17 JANVIER - PREMIER ROMAN France

A force de lire Erwan Desplanques dans la revue Décapage qui vient de migrer chez Flammarion et dont il constitue l'un des piliers, on était persuadé qu'il avait déjà publié. Erreur, puisque Si j'y suis est son premier roman. Un livre où il est tout entier.

Le narrateur, Jacques, correcteur de presse, amateur de jazz et de photographie, se dit "dévasté". Sa mère est en train de mourir à l'hôpital, malade de clinophilie ou "syndrome du glissement". La vie la quitte irrémédiablement. Elle va tomber dans le coma, puis s'éteindre. Pour tenter de se reprendre, il décide de retourner sur la plage des Landes de son enfance, et se fait héberger quelques jours par Marion, son ex, une "femme entre deux âges" qui possède là-bas une vieille villa rustique. Mauvaise idée : Marion est avec Edouard, un bellâtre prof d'anglais, et fait comprendre à Jacques qu'il faut qu'il parte. "Je gêne", constate-t-il, s'abandonnant à sa culpabilité coutumière.

Six mois plus tard, ici, c'est-à-dire à Paris, il reprend sa vie "normale" mais pas très satisfaisante, entre Denis, son collègue journaliste devenu ivrogne parce que ça fait "marrer" les autres, ou un oncle ultracatholique qui essaie de ramener cette brebis égarée au bercail. Après un Noël en solitaire, il trouvera une catharsis provisoire dans un match de foot qui lui inspirera cette réflexion : "Il faut que je relise Camus."

Il faut aussi qu'il parte, qu'il essaie d'oublier ses chagrins, ailleurs. En l'occurrence au Vietnam, à Hanoi. Ce qui nous vaut quelques belles pages exotiques. Nouveau barbare en Asie, Jacques revit un peu : il fait de la moto (et tue un chien), rencontre May, une autochtone dont il n'est pas loin de s'éprendre. Il semble se retrouver, mais la réalité a tendance à le fuir à nouveau, comme du sable qui coule entre nos doigts.

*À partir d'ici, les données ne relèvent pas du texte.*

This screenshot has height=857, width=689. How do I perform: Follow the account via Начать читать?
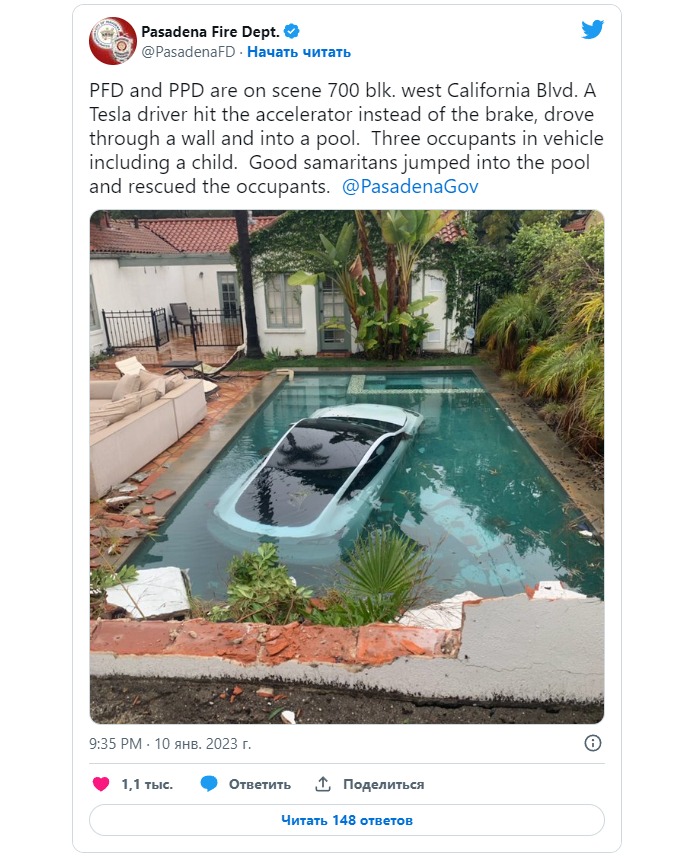pos(299,52)
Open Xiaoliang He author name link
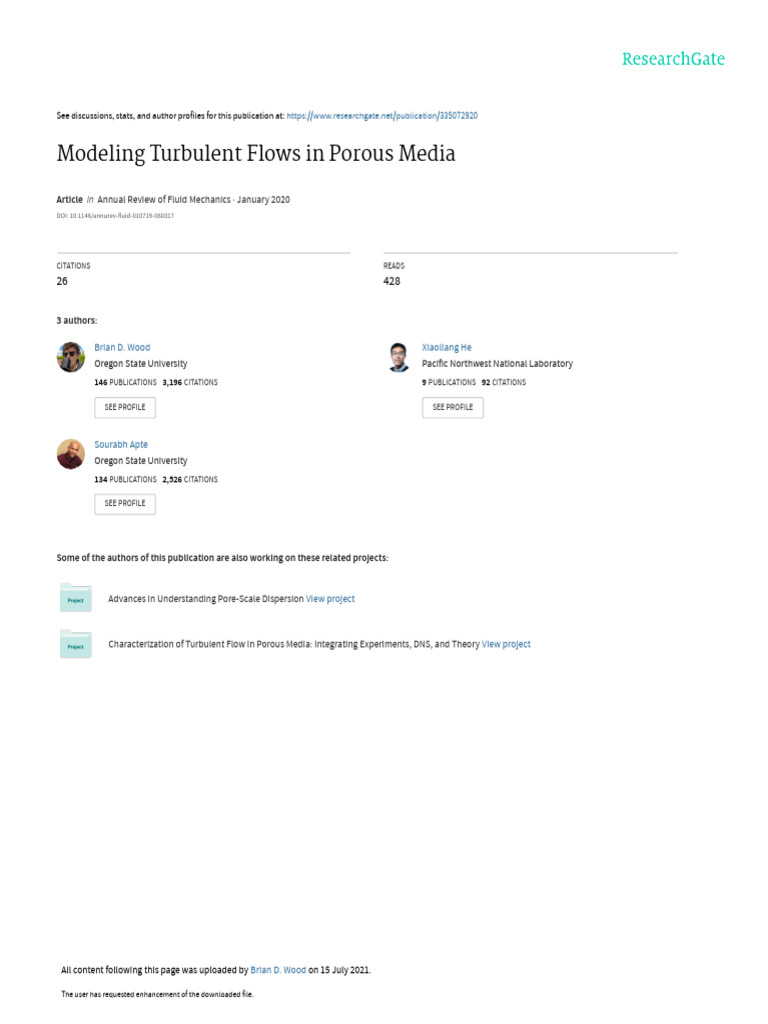 (x=447, y=348)
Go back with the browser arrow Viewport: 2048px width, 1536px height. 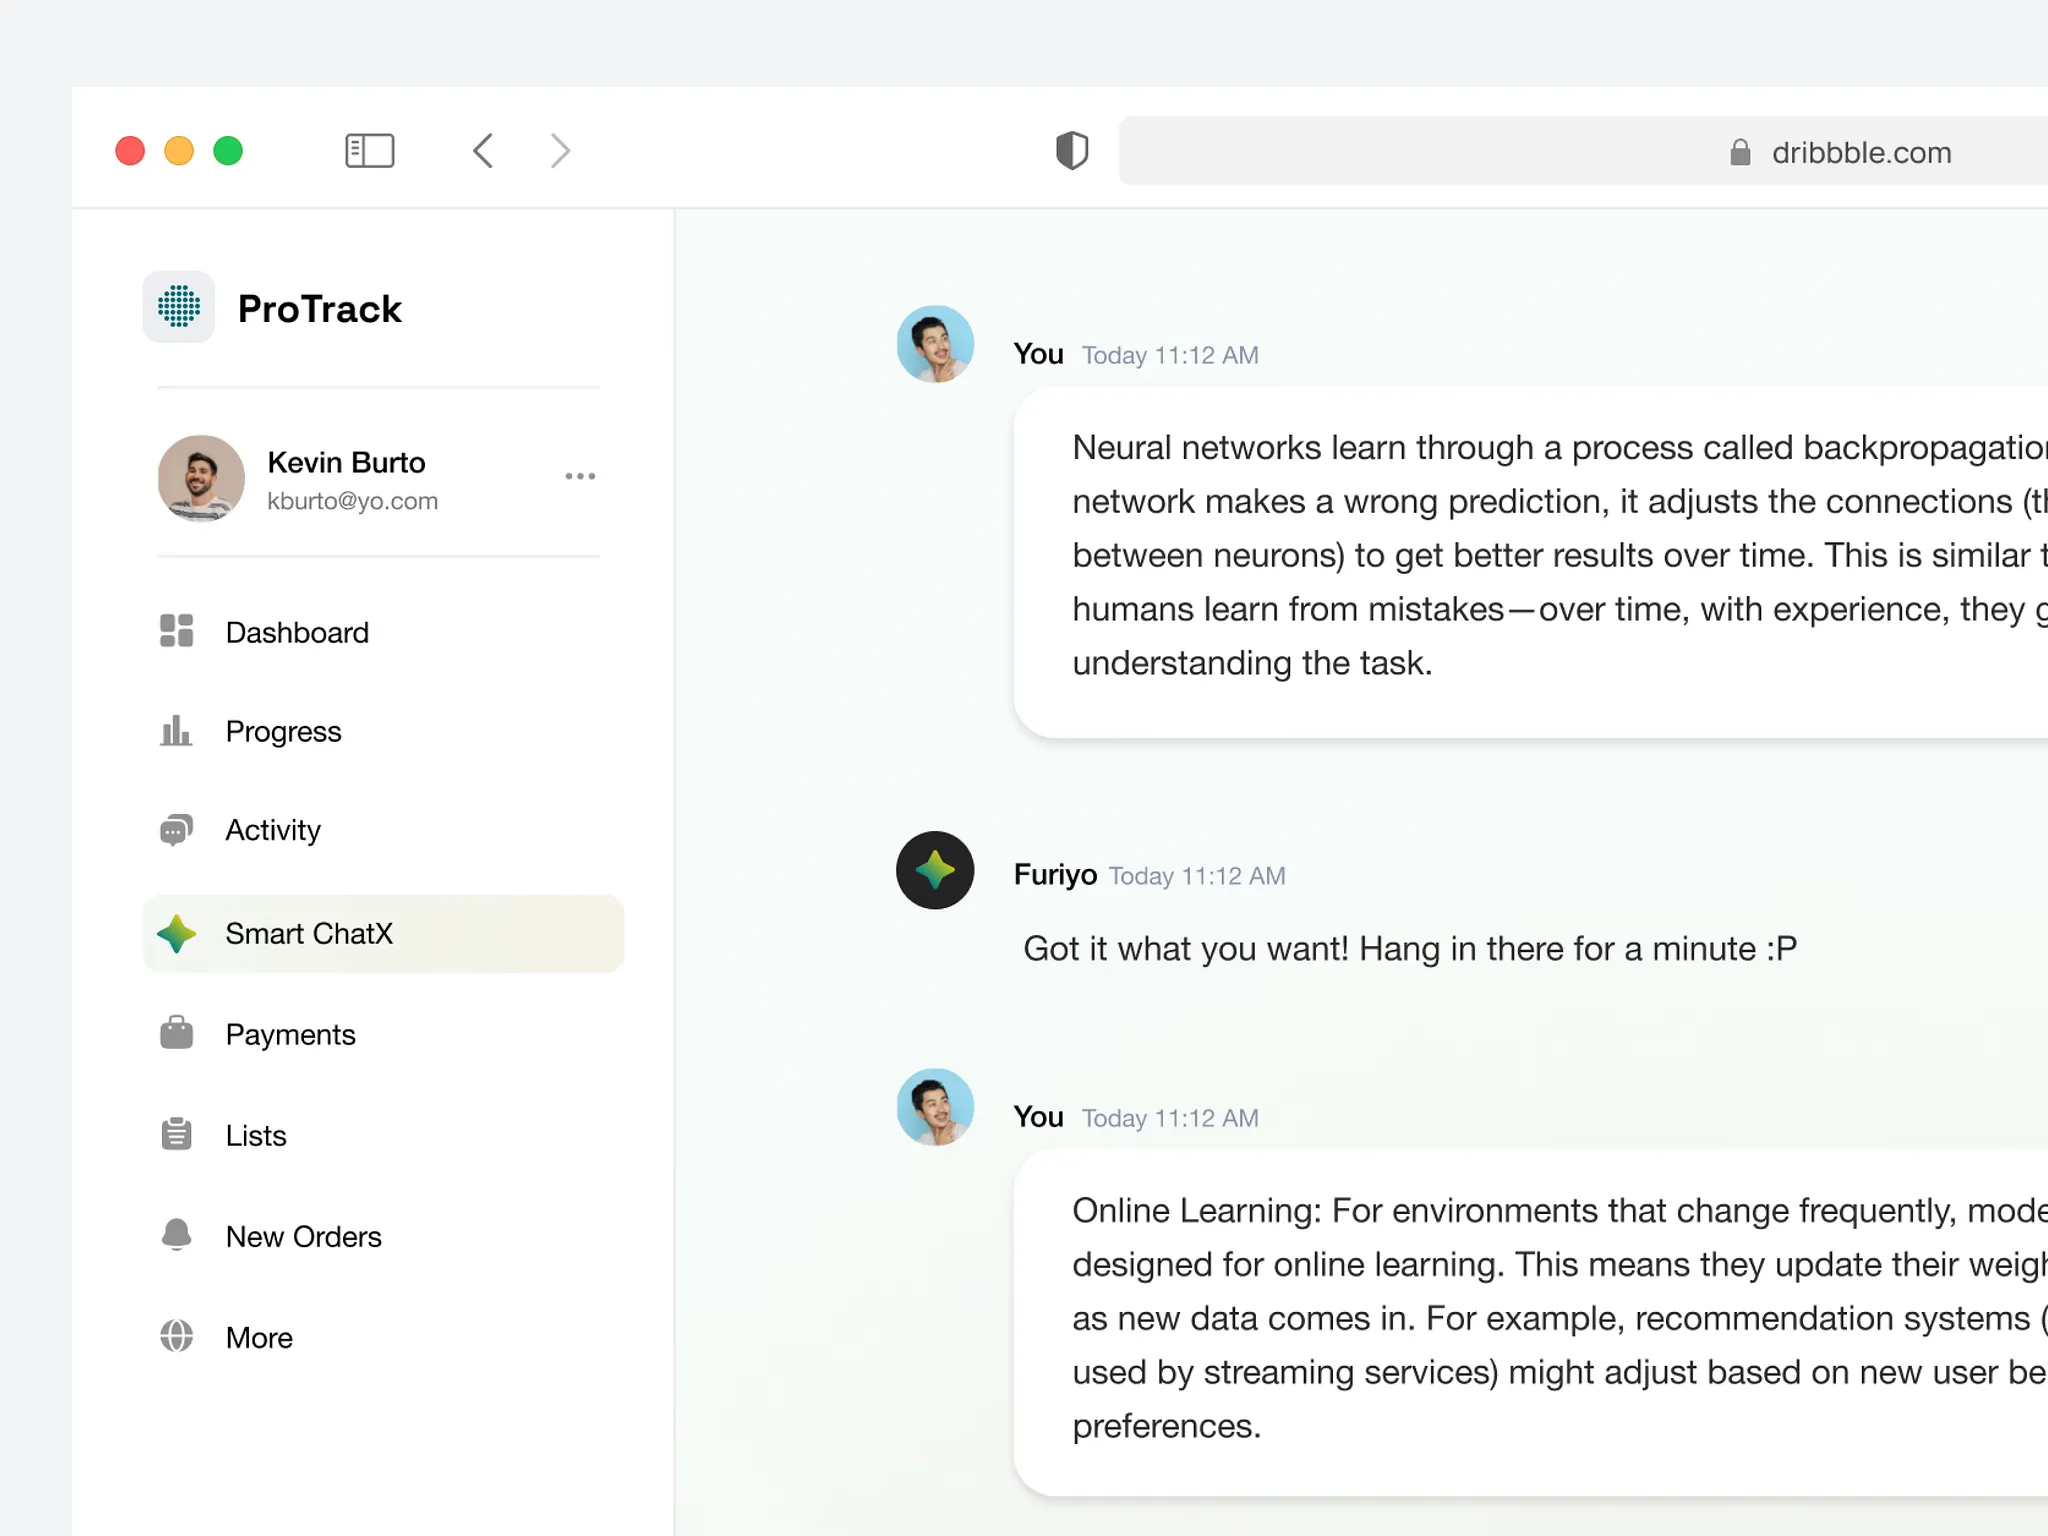tap(483, 151)
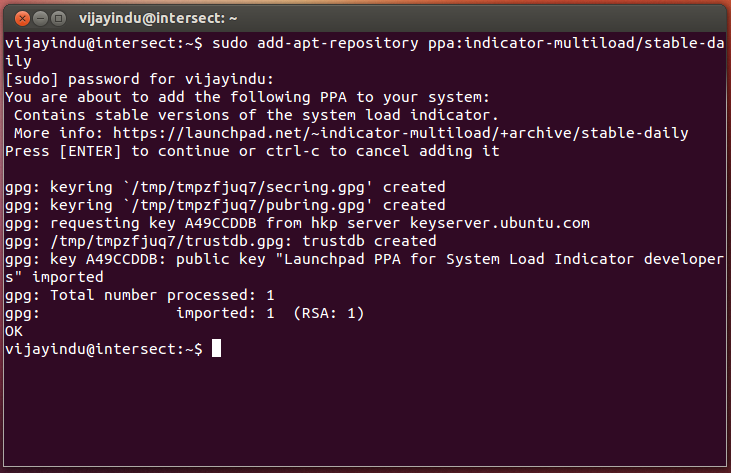Maximize the terminal window

pyautogui.click(x=57, y=16)
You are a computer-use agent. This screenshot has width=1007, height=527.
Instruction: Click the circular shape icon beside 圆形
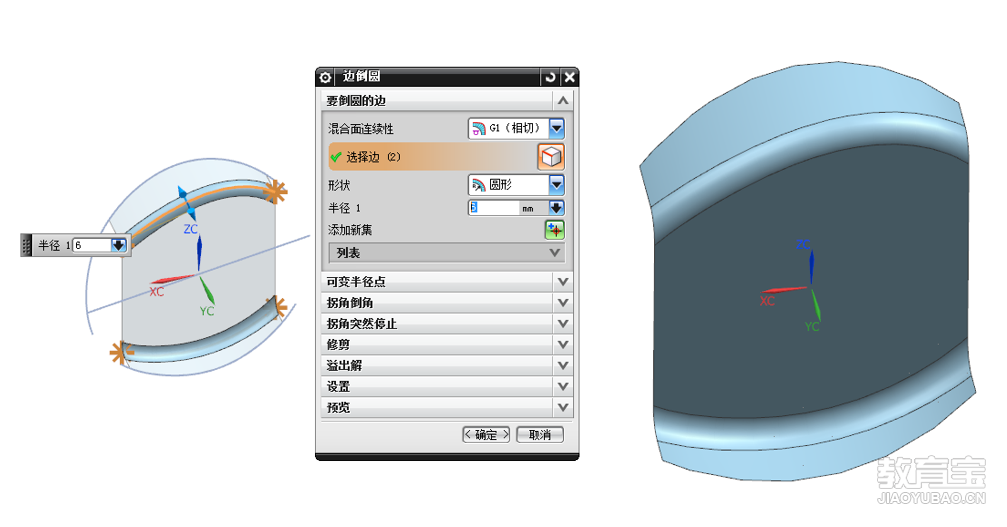(x=478, y=185)
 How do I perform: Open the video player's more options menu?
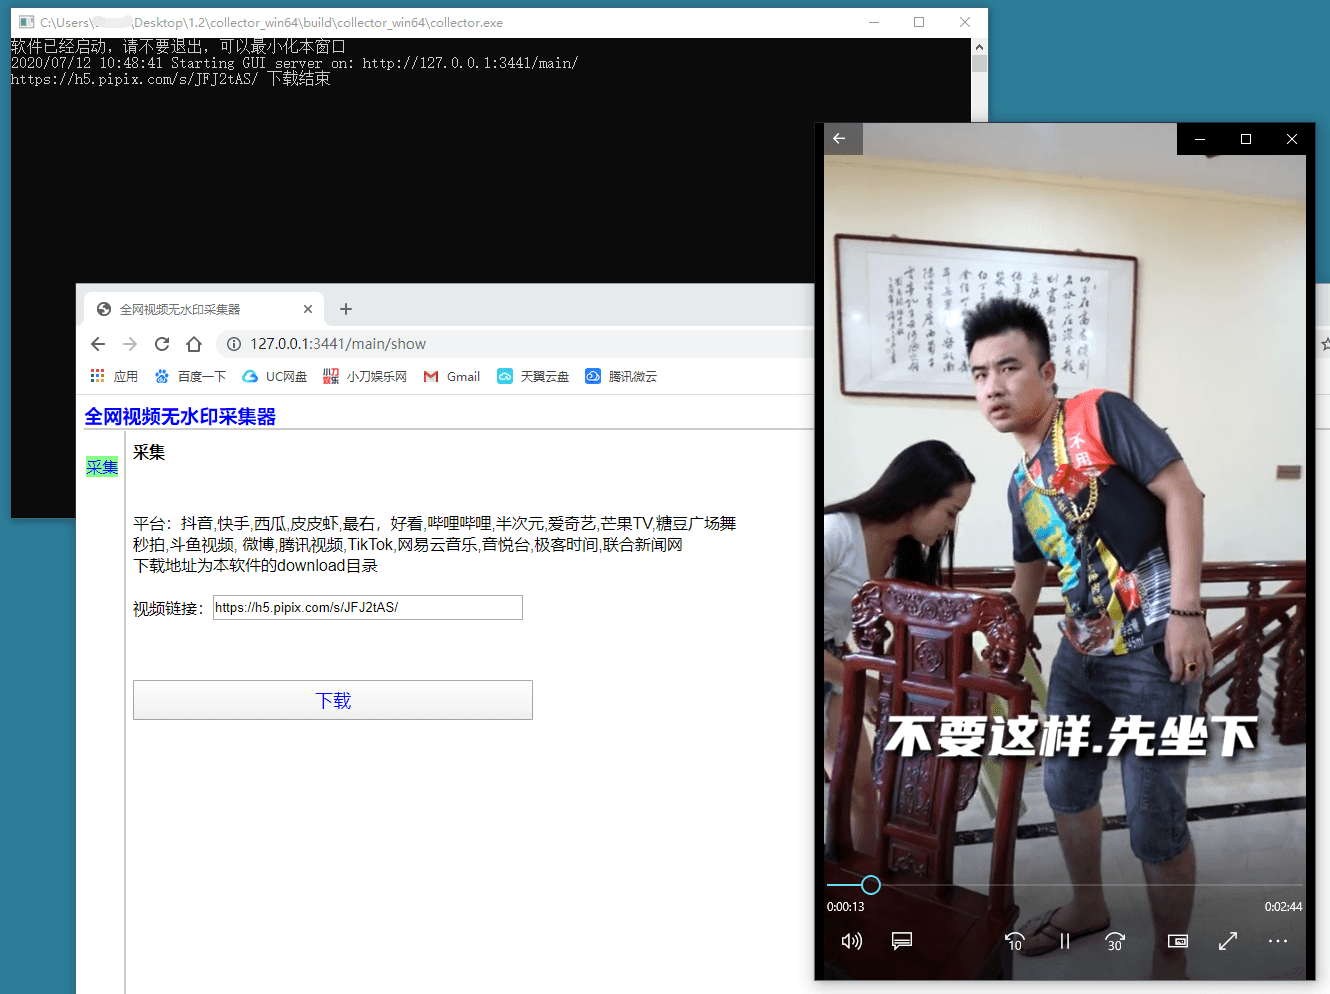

Tout cela est sensible et pudique, rondement mené, bref mais dense. Composé en triptyque, Si j'y suis est un livre sur le passage à "l'âge mûr" et les premières épreuves qu'il réserve, ruptures, chagrins, deuils, impression de vacuité, d'inutilité sur terre. Un roman introspectif et fin, jamais ennuyeux. Erwan Desplanques, 33 ans, fait preuve d'une maturité littéraire très prometteuse.